Il s’intéresse comme souvent à l’impact du temps, en matière de mise en scène et continue de s’affirmer comme cinéaste des mots pour révéler tant les énergies suspendues, les esprits, que les constellations en mouvement, les corps.
Il revient à des explorations qui ont de nombreuses fois traversées son oeuvre avec la place du créateur face à la page blanche.
Il questionne les instants mutiques, les respirations, les images, les sons et les paroles, qui font la structure tout aussi épurée que complexe de l’oeuvre, et par prolongement des individus.
Tout en conservant l’aura rohmérienne qui fait la glaise des réalisations du cinéaste coréen, ce nouveau chapitre vient à ouvrir le travail expérimental de Hong Sang-Soo à de singulières oscillations, des mouvements formels audacieux pour un cheminement narratif plus concentré.

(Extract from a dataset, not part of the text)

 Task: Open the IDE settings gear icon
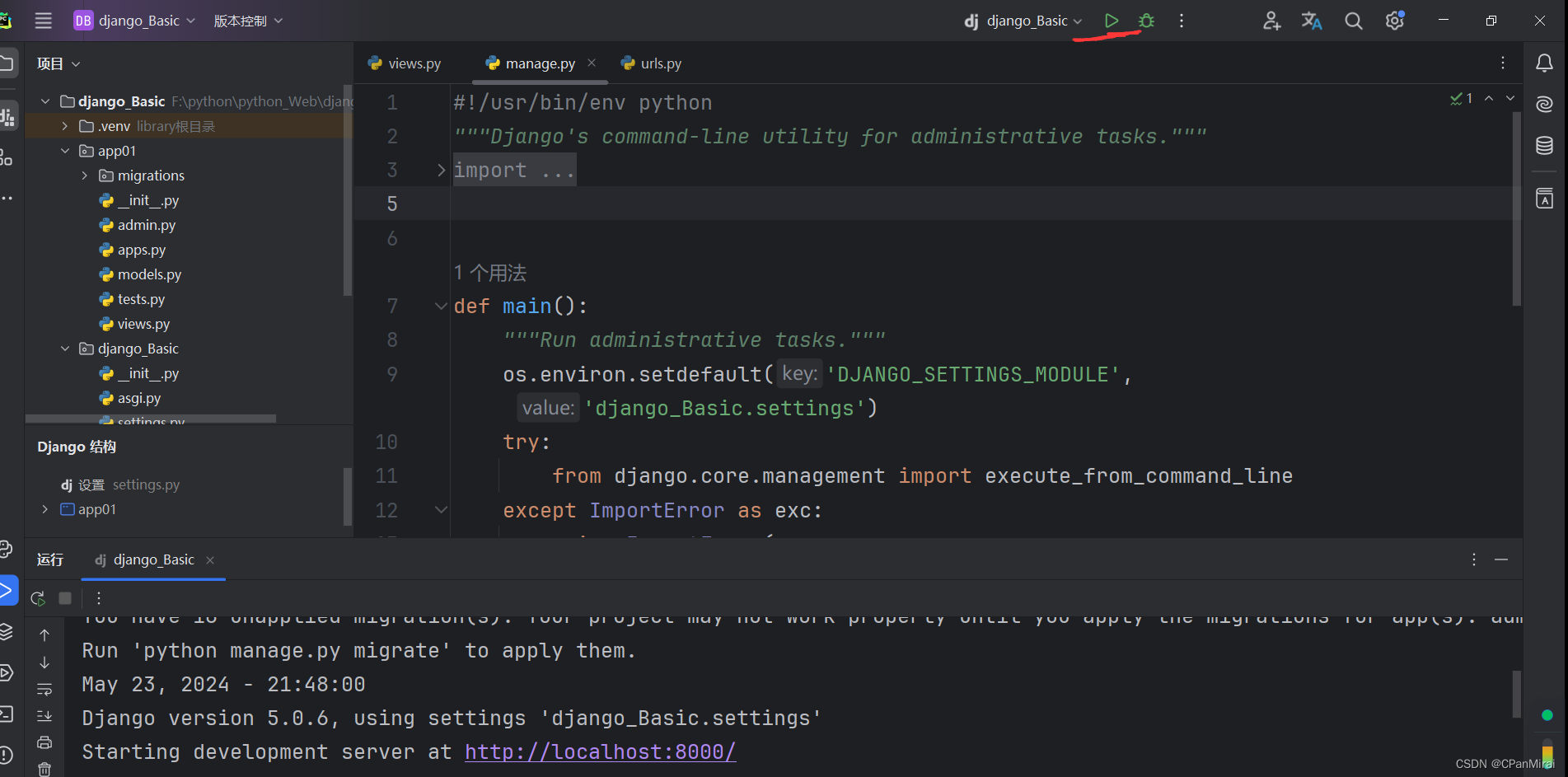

Le cinéaste joue de focal, déstructure la rétine, fait le point au coeur de la matière grise, brouille le cadre.
A l’ère d’un cinéma de plus en plus net et précis technologiquement, si ce n’est transparent et lisse, perdant la texture même des organismes texturés qui faisaient la picturalité du septième art, Hong Sang Soo poursuit sa voie à tendances lo-fi, dénuée de tous artifices.
Il ouvre ici un sentier réflexif unique en créant une matière impressionniste, capturant le monde dans un flou permanent.
Les cadres d’une simplicité ahurissante renvoient avec ce traitement nébuleux de l’image à un espace entre Kroyer et Monet, rappelle la fascination pour des toiles telles que Journée d’été à la plage sud de Skagen ou encore Promenade Sur La Falaise.
Hong Sang-Soo saisit le flou dans lequel on peut se plonger quand le poids de la pensée dépasse le tangible, lorsque l’introspection spirituelle et émotionnelle est telle que le monde vient à disparaître pour ne montrer que de vagues reliefs.
Reliefs troubles, qui, dans leurs lectures sont révélateurs et clairvoyants sur les maux de l’esprit.

Hong Sang-Soo parvient alors à concevoir de nouveaux espaces d’expression visuels qui prolongent et nourrissent le récit, tout comme la philosophie de l’oeuvre.
Des ennuis et inquiétudes, certitudes et inconnus, tangibles et invisibles, une force poétique s’échappe.
In Water déstructure l’artiste et autopsie les émotions humaines.
La proposition capture les gestes, les positions, et vient à mener son cheminement narratif autour des actes singuliers qui construisent le réel de demain, capture les souffles purs à la recherche d’un chaos libérateur, en harmonie avec la nature, venant inscrire les actes dans une certaine éternité, se soustrayant à ce règne du tout contrôle, de l’autorité et de l’austérité dans les arts.
In Water est un espace de réflexions autour des coulisses de la création cinématographique, de la démarche collective dans la conception de l’oeuvre filmique.
Une exploration qui prolonge d’anciennes pensées rencontrées dans Juste Sous Vos Yeux ou encore Seule Sur La Plage La Nuit.
Le cinéaste observe avec attention les impasses liées à la solitude, errances propre à une humanité sans repères, et trouve, dans l’entraide sur le plateau et face aux rencontres inopinées, une issue vers des étendues poétiques salvatrices.
La forme expérimentée par Hong Sang-Soo avec ce nouveau chapitre dans sa carrière fait espérer un rebond au coeur de sa filmographie, fait espérer la transformation d’un mouvement maîtrisé vers la naissance d’un geste nouveau. Un des meilleurs films du cinéaste.